BBC: [2] Stars, galaxies, planets, pretty much everything that makes up our everyday lives owes its existence to a cosmic quirk. [3] The nature of this quirk, which allowed matter to dominate the Universe at the expense of antimatter, remains a mystery. [4] Now, results from an experiment in Japan could help researchers solve the puzzle – one of the biggest in science. [5] It hinges on a difference in the way matter and antimatter particles behave. [6] The world that’s familiar to us – including all the everyday objects we can touch – is made up of matter. The fundamental building blocks of matter are sub-atomic particles, such as electrons, protons and neutrinos.
[7] But matter has a shadowy counterpart called antimatter. Each sub-atomic particle of ordinary matter has a corresponding “antiparticle”.
[8] Today, there is far more matter than antimatter in the Universe. But it wasn’t always this way. [9] The Big Bang should have created matter and antimatter in equal amounts.
“When particle physicists make new particles in accelerators, they always find that they produce particle-antiparticle pairs: for every negative electron, a positively charged positron (the electron’s antimatter counterpart),” said Prof Lee Thompson from the University of Sheffield, a member of the 350-strong T2K collaboration, which includes a relatively large number of scientists from UK universities.

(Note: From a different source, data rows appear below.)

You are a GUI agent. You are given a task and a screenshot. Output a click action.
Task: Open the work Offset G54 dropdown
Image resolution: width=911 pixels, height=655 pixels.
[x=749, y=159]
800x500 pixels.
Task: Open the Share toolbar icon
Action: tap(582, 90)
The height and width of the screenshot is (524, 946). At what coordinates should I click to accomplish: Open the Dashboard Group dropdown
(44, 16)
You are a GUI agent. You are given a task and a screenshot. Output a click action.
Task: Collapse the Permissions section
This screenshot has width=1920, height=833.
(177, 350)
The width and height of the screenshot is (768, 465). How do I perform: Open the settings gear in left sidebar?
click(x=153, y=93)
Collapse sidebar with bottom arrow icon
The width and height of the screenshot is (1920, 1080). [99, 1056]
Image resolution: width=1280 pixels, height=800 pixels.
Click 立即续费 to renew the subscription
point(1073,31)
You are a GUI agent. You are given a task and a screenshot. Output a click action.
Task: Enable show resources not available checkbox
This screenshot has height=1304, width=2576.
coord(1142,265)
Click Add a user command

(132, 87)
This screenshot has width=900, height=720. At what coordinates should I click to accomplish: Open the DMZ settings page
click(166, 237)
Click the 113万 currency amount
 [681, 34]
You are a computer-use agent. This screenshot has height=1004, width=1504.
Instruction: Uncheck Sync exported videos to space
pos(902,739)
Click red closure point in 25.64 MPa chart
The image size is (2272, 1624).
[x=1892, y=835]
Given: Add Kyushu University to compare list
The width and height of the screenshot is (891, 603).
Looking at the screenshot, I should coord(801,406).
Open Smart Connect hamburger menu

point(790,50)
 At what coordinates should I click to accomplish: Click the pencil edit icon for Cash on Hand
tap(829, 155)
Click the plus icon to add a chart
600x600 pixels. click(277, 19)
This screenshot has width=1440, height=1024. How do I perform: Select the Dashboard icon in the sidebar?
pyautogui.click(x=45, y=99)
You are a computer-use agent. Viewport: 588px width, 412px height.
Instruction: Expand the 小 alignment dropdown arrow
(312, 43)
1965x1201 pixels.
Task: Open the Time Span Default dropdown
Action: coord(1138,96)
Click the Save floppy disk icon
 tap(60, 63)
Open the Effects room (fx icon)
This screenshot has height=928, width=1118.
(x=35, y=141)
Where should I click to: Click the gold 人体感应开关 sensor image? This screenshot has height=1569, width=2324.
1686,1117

“So why isn’t the universe 50% antimatter? This is a long-standing problem in cosmology – what happened to the antimatter?”

However, when a matter particle meets its antiparticle, they “annihilate” – disappear in a flash of energy.

During the first fractions of a second of the Big Bang, the hot, dense Universe was fizzing with particle-antiparticle pairs popping in and out of existence. Without some other, unknown mechanism at play, the Universe should contain nothing but leftover energy.